A sensação de ansiedade, agravada pela não-ocorrência do resultado desejado, é real e não apenas realista, que poderia indicar falsa-analogia. De fato, existe uma padrão recorrente e popularmente reconhecido de coincidências fenomenológicas em que a criação de grande expectativa mental pela ruptura de determinado acontecimento, pode provocar a paralisia da fluidez temporal ou naturalidade.

Os campeões olímpicos e a fluidez cronológica


A naturalidade é uma combinação entre ansiedade controlada ou vontade e um desapego inconsciente pelo perfeccionismo mental. Algumas pessoas gaguejam justamente porque tendem a mentalizar conscientemente (e que portanto será excessivamente, porque pensamos por osmose) mecanismos específicos da fala. O resultado da ansiedade excessiva é o desastre, mesmo quando absolutamente nada acontece. Se a expectativa não for aplacada, então a inércia nervosa será o desastre apropriado para esta ocasião.
A gagueira funciona perfeitamente como analogia para este fenômeno comum e cotidiano de ansiedade temporal porque a extrema ansiedade para se falar com fluidez perfeita terminará por provocar o exato oposto. É partir desta conclusão que chegamos ao cerne principal da ansiedade, a dualidade dinâmica.

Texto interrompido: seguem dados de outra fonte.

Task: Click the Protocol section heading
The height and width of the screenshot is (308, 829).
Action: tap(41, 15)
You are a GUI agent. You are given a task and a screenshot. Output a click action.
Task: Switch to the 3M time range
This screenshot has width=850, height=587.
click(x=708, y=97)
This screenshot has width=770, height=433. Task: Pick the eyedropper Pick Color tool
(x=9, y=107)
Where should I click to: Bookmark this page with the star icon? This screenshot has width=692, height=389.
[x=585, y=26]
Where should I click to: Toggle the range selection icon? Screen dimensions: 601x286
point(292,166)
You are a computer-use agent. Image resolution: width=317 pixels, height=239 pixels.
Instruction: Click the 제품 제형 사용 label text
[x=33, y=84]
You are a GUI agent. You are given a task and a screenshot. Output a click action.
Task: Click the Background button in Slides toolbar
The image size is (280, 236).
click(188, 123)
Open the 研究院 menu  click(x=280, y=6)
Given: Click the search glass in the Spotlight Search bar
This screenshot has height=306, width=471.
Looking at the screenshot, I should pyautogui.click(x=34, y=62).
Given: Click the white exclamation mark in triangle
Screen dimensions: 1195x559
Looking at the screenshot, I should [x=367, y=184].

Nosso comportamento está constantemente interagindo com a morte e a com a vida. Basicamente, existimos porque evitamos a morte e porque abraçamos a vida, quando evitamos a morte, ação (perigo) e reação (sobrevivência). O mais importante da existência é a sobrevivência, não basta existir, é importante sobreviver. Nos habituamos a considerar a vida como um marasmo burocrático em nossos sofás tecnoestáticos, em nossas confortáveis mediocridades de hábitat antropomoderno. No entanto, mesmo  nestes ambientes (mais) seguros, também estaremos a todo momento interagindo diretamente com ‘riscos de vida’ (alguns sugeririam como ‘riscos de morte’).

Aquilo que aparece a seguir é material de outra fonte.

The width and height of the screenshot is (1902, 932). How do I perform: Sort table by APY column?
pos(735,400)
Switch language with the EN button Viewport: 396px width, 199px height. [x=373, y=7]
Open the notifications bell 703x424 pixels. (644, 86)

Quando não pensamos no tempo, o tempo passa. Momentos de alegria catártica são seguidos de indagações sobre ”o porquê do tempo ter passado tão rápido justamente naquele momento de euforia”. A insônia é outro exemplo de ansiedade mental, provocada por este erro do sistema fluido-existencial.

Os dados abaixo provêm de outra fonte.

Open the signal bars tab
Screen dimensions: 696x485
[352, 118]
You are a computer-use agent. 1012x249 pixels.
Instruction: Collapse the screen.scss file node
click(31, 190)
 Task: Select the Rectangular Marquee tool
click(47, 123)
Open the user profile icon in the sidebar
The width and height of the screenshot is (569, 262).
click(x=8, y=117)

Se a resposta para a morte é a vida, então a resposta para a expectativa é o desprezo. Portanto, tal como a luz baila com a escuridão e a vida luta contra a morte, a todo momento, a ansiedade também se dualizará com o descanso, naturalidade ou fluidez. A ansiedade é a previsão e a expectativa para que certo desejo se realize idealmente. Tal como todo insone idealiza o sono e o gago idealiza a discurso oral (provavelmente, todo idealizador é um ansioso compulsivo, tal como os caucasianos negrófilos modernos dos grandes centros urbanos do Ocidente), tudo aquilo que é dinamicamente idealizado, será afetado pela ansiedade e consequentemente perecerá na paralisia temporal.
Talvez o segredo da vida se encontre justamente neste aspecto conceitualmente simples mas ao mesmo tempo fundamental, ou seja, o de se acoplar à dualidade ao invés de desejar que o mundo seja reto, preto no preto, branco no branco, quando esta idealização primordial se mostrará não apenas infrutífera mas também consideravelmente controversa em relação à dualidade preto-no-branco ou branco-no-preto, escuridão-e-luz. Se há interação, é porque existem elementos díspares como protagonistas. Se todos nós fôssemos como indivíduos atomizados, então não haveria interação.
A resposta para o sucesso é a fluidez. E a fluidez nada mais é do que a REAL e orgânica humildade. Eis aí um grave problema porque, é comum que os organicamente humildes não tenham o fogo da vontade, da paixão, tal como os arrogantes. Portanto, os seres humanos mais autoconscientes, assim o são porque são extremamente egocêntricos, ainda que este narcisismo seja parcialmente contido por atributos positivos em combinação, tal como elevado intelecto e busca transcendental pela beleza.